A post on MacRumors titled “Apple’s New SVP of Retail Went Undercover as Regular Salesperson” includes an anecdote from a customer named Paul Harmer, who’d shopped at Dixons a year ago. “We were assisted by a really charming and knowledgeable assistant, who I must admit appeared slightly better-dressed and older than most in the store,” Harmer recalled. “Turns out it was John Browett making one of his regular store visits.”

Peter Drucker’s view on Browett’s management practice couldn’t be simpler: Bravo. “No matter how good the reports, no matter how good the economic or financial theory underlying them, nothing beats personal, direct observation, and in a form in which it is truly outside observation,” Drucker wrote.

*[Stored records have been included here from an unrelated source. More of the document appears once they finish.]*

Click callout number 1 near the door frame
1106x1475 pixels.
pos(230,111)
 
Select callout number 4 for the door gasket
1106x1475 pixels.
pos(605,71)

In Management Challenges for the 21st CenturyDrucker cited the example of Irish supermarket chain Super-Quinn, started by Fergal Quinn.  “His secret is not better merchandise or lower prices,” Drucker noted. “His secret is that he and all of his company’s executives have to spend two days a week outside their offices. One day is spent actually doing a job in a supermarket, for example, by serving at a checkout counter or as manager for perishable foods.”

Drucker added that it’s “a very old observation that few things improve the performance of a physician as much as being a hospital patient for two weeks.” In short, “Only by being a customer oneself, a salesman oneself, a patient oneself, can one get true information about the outside.”

What about you? Do you get out of the office and interact with your customers enough? If not, what would it take to get you to do so?